Evidência de perfilamento de IA APLR
Embora forças policiais em todo o país neguem usar tais dicas ALPR geradas por IA para iniciar paradas de veículos (muitas vezes citando evidências espúrias para contornar o requisito de “causa provável” da Quarta Emenda), há evidências crescentes de que isso está se tornando um procedimento de rotina:
Programa preditivo da Patrulha de Fronteira Federal sinalizou veículos que foram parados e pesquisados
Uma investigação da AP(nova janela) relatou que um programa de “inteligência preditiva” executado pela Patrulha de Fronteira dos Estados Unidos resultou em pessoas sendo paradas, pesquisadas e, em alguns casos, presas.
Departamentos de polícia locais recebem alertas ALPR e fazem paradas de veículos
A CBS News(nova janela) documentou vários casos em que correspondências de câmeras LPR acionaram erroneamente paradas policiais devido a caracteres lidos incorretamente ou correspondências de banco de dados defeituosas, resultando em motoristas inocentes sendo parados sob a mira de armas.
Registros ALPR da Flock mostram pesquisas ligadas à imigração e protestos
Análises de registros de pesquisa da Flock Safety mostram dezenas de pesquisas conectadas à aplicação da lei de imigração(nova janela) e a protestos e atividade ativista(nova janela).
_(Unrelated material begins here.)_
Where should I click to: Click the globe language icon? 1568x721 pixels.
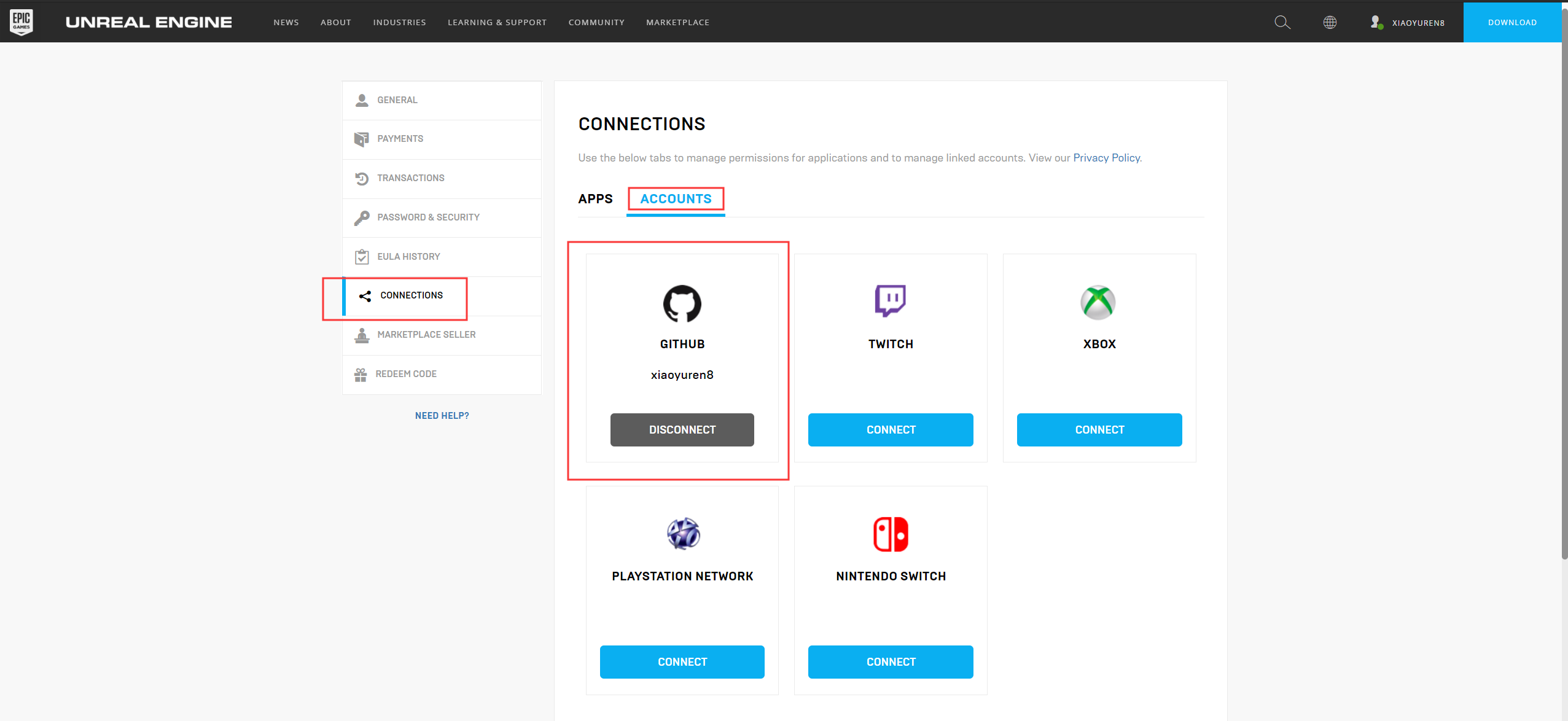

Investigadores estão usando IA para obter informações automatizadas
Um relatório do Departamento de Justiça dos EUA (DOJ)(nova janela) descreve como a IA é usada na vigilância de aplicação da lei, alertando contra a discriminação em sistemas automatizados. Ele menciona especificamente o ALPR como uma maneira cada vez mais comum de obter informações automatizadas usadas em investigações.
Um novo alerta para a privacidade
Como todas as novas tecnologias, a IA é uma faca de dois gumes. Seu potencial para resolver muitos dos problemas mais intratáveis da humanidade é enorme, mas também o é seu potencial para danos. Descrevendo a teletela que permitia ao Grande Irmão acessar os espaços mais íntimos de cada lar em seu romance seminal 1984, George Orwell escreveu:
“Com que frequência, ou em que sistema, a Polícia do Pensamento se conectava a qualquer fio individual era pura adivinhação. Era até concebível que eles vigiassem todo mundo o tempo todo. Mas, de qualquer forma, eles podiam se conectar ao seu fio sempre que quisessem. Você tinha que viver — e vivia, por hábito que se tornou instinto — na suposição de que cada som que você fazia era ouvido e, exceto na escuridão, cada movimento examinado”.
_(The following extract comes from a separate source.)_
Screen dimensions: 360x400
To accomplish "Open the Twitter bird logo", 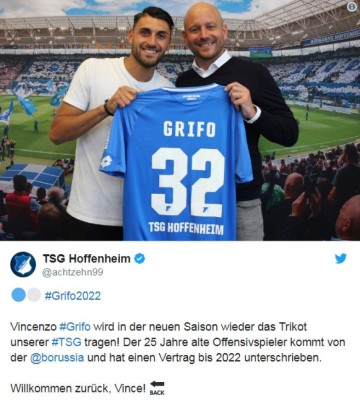I will 340,258.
A combinação de IA e sistemas de vigilância sempre ligados e onipresentes que podem rastrear cada movimento nosso excede em muito até mesmo as visões mais distópicas de Orwell. Notícias recentes de que a Flock está fazendo parceria com a Ring(nova janela) — a fabricante de campainhas inteligentes mais popular do mundo — demonstram quão onipresente e invasiva essa forma de rastreamento já é.
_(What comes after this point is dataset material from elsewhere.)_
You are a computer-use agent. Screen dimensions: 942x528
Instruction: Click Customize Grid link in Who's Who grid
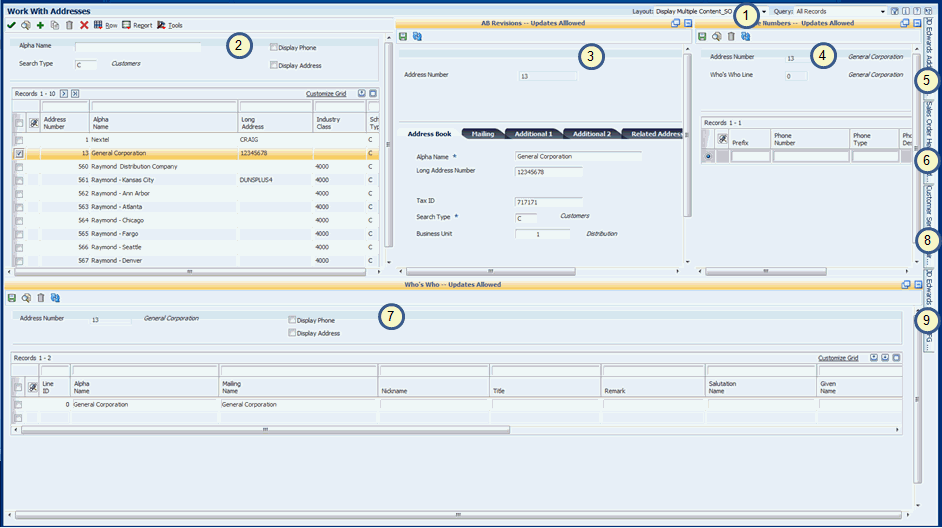[x=837, y=358]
A Proton foi fundada em 2013 como uma resposta às revelações de Edward Snowden sobre a extensão e o alcance do programa de vigilância em massa dos EUA e seus parceiros 5-Eyes(nova janela) para espionar praticamente qualquer pessoa, incluindo cidadãos dos EUA. Mas, em vez de fornecer um alerta para um debate aberto sobre o consentimento público para vigilância em massa, governos ao redor do mundo (incluindo muito o dos EUA) desde então dobraram a aposta na prática.
O fato de sistemas ALPR invasivos apoiados por IA como os da Flock serem de propriedade privada não é uma barreira para agências governamentais abusarem deles. Pelo contrário, o relacionamento à distância permite que eles contornem as salvaguardas legais e constitucionais especificamente destinadas a proteger cidadãos comuns do excesso governamental.